Danielson at the time was armed with vicious anti-bear pepper-spray, an extendable police baton and a gun. After taking part in a provocative pro-Trump convoy during the day and drinking, Danielson had deliberately walked into an anti-police demo with another tooled-up friend, both members of the far right Patriot Prayer group.
Reinoehl had just as much ‘right’ to defend himself as Rittenhouse. He stated that he was trying to provide security against far right shooters. After Kenosha it would have been completely reasonable to believe Danielson was there to attack protesters.
The police manhunt for Reinoehl ended with federal marshalls gunning him down a few days later without any attempt to arrest him. According to witnesses he had not pulled, let alone fired his weapon. Trump, who had previously called Reinoehl a ‘cold-blooded killer’, gloated: ‘This guy was a violent criminal, and the US Marshals killed him. And I’ll tell you something – that’s the way it has to be. There has to be retribution.’
Trump has repeatedly hammered away at the trope of ‘far left fascism’ and antifa violence, while refusing to condemn the real organised violence of the right and the police. Indeed his comments were designed to incite it.
But Danielson’s death was the first recorded killing by an antifascist, compared to 329 killed by white supremacists and other right wing extremists over the past 25 years. In 2020 the right was responsible for 67 per cent of domestic terror attacks and plots, with half of that violence targeting protesters.

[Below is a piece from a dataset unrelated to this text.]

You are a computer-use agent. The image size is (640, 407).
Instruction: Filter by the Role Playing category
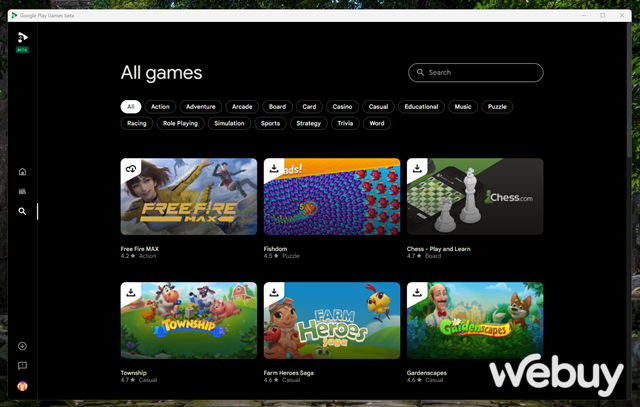coord(180,123)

Trump, Fox News and the right turn that reality on its head, whipping up an ideological bubble of ‘racial threat’ and ‘left wing conspiracy’, to excuse the murders of anti-racist protests by the police and militias. Ultimately they are partly responsible for the deaths.
Self-defence – no offence
The lesson we have to learn is that the far right can police, intimidate and repress our demos with impunity, while the system will defend them if we fight back. Both outcomes analysed above will embolden the racist right who will see them as a licence to step up their armed ‘security’ on our protests.

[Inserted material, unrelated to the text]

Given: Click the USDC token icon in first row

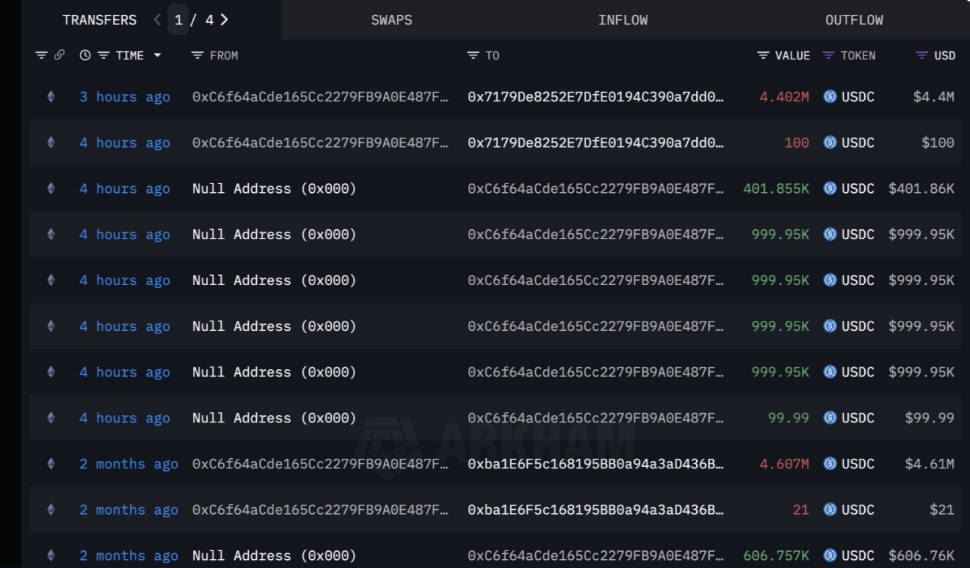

The only answer is organised self-defence. The Black Lives Matter movement has to defend its protests and its communities from both far right and police violence. This requires organised and disciplined self-defence groups, armed to the degree required by the situation and answerable to councils of delegates elected from neighbourhood committees. Only such a movement, rooted in working class neighbourhoods but coordinated nationally, will be able to sustain the mass struggle for equality and justice.
We need to win support for this from all the communities of people of colour, from union branches and workplaces, from colleges and schools, as well as from left and anti-racist organisations. Necessarily such a movement would help reorganise the working class and build the forces needed to abolish capitalism itself, the only way to rid the world of racism and police.